A newly passed law will compel the U.S. State Department to report its criteria for sales of U.S. cybersecurity tools and services to foreign countries.
The legislation, which was tagged on to the State Department’s 2020 budget bill signed into law in December, 2019, also requires the agency to apprise Congress within 90 days of any action it has taken to punish countries for violating its policies. The bill was initially drafted in May, 2019 by Dutch Ruppersberger (D-MD), who sits on the House Appropriations subcommittee that moved it through Congress. Under the measure, U.S. companies selling hacking products or services to foreign governments must first obtain permission from the State Department. “Just as we regulate the export of missiles and guns to foreign countries, we need to properly supervise the sale of cyber capabilities,” said Ruppersberger, Reuters reported.

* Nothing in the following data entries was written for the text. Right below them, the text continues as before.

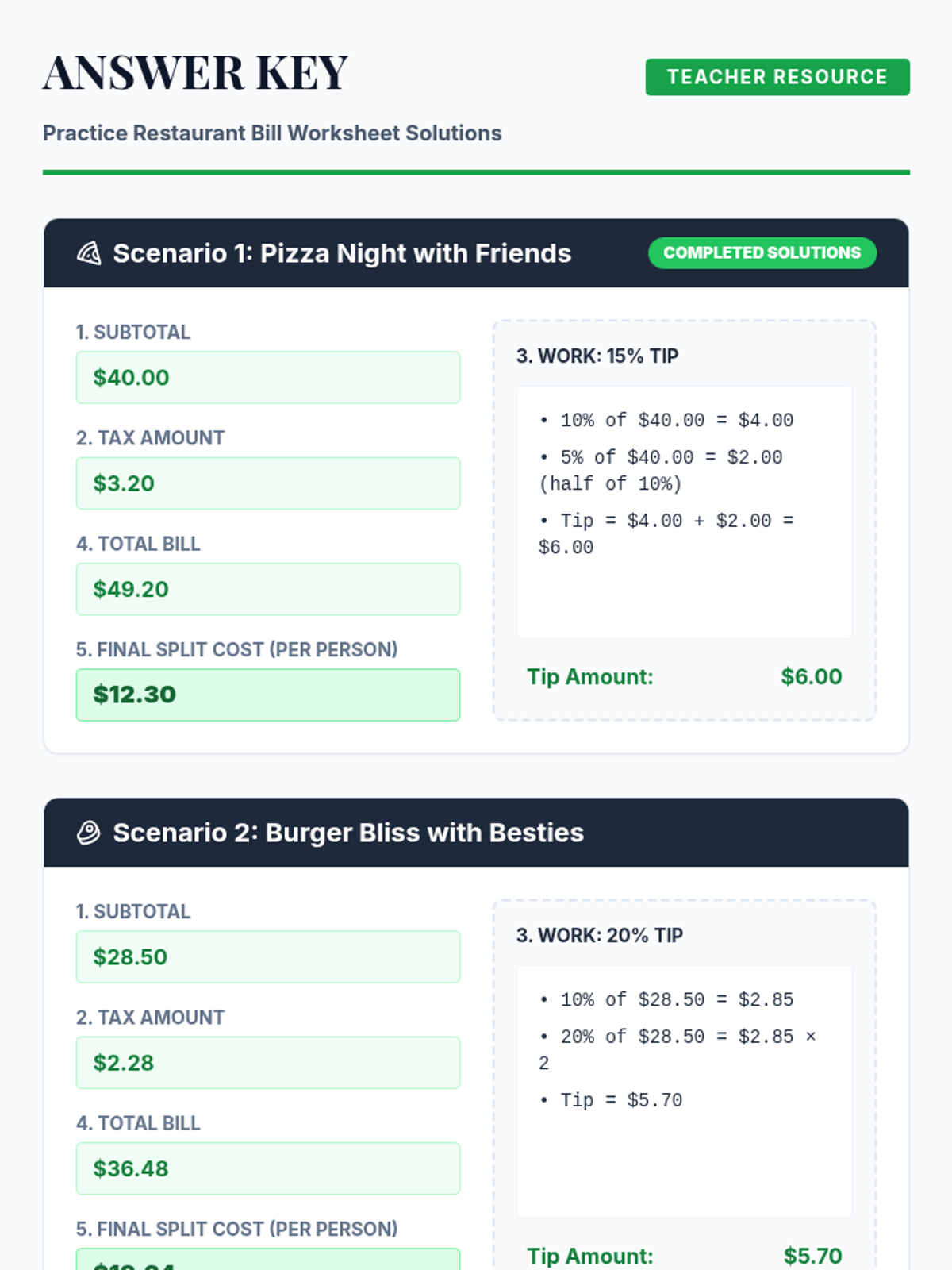Screen dimensions: 952x1270
Task: Click the Completed Solutions badge
Action: [x=762, y=253]
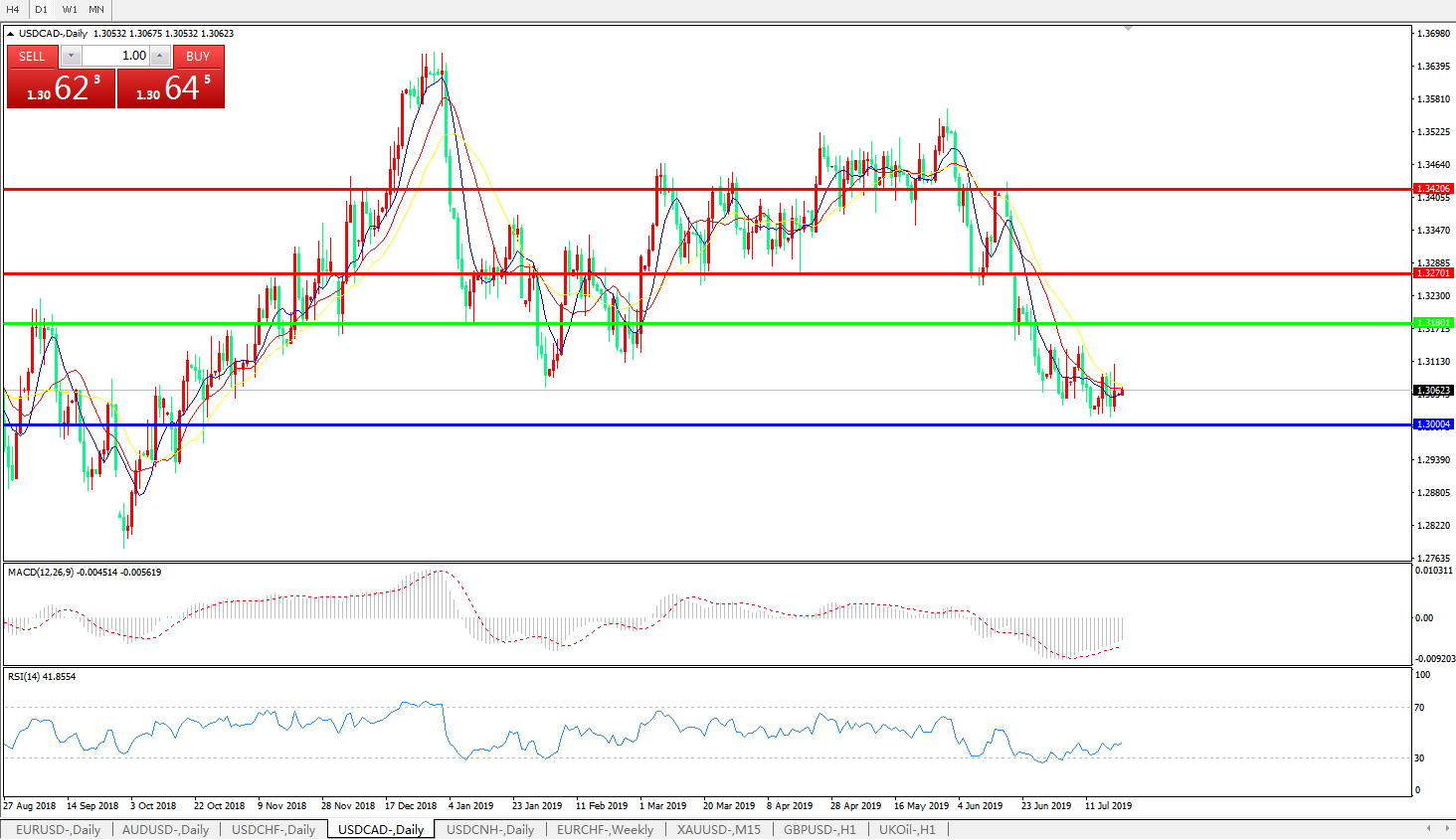The image size is (1456, 840).
Task: Select the 1.32701 red price label
Action: [x=1433, y=273]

The law stems in part from a Reuters report in January 2019 that uncovered a secret hacking team run by U.S. cybersecurity contractors that included more than a dozen former U.S. intelligence agents who helped the United Arab Emirates (UAE) spy on other governments, militants and human rights activists using American technology. According to the report, the State Department sanctioned Good Harbor, a U.S. consultancy, CyberPoint, a cybersecurity provider, and defense contractor SRA to assist the UAE in the spying operation called Project Raven.
Karl Gumtow, CyberPoint’s chief executive, has previously denied conducting hacking initiatives or breaking U.S. laws, Reuters reported. And, in a prior communication, the State Department told Reuters that it is “firmly committed to the robust and smart regulation of defense articles and services export.” The agency grants export licenses for U.S. cybersecurity technology based on “political, military, economic, human rights, and arms control considerations,” officials said.
Concerns over U.S. cybersecurity weaponry ending up in foreign arsenals haven’t sprung from nowhere. In 2017, nation-state bad actors stole some of the U.S. National Security Agency’s (NSA) most guarded hacking secrets, and recently, state sponsored Chinese cyber spies recovered hacking tools used by the NSA in a 2016 attack on its systems and reverse engineered the code to hit targets in Europe and Asia.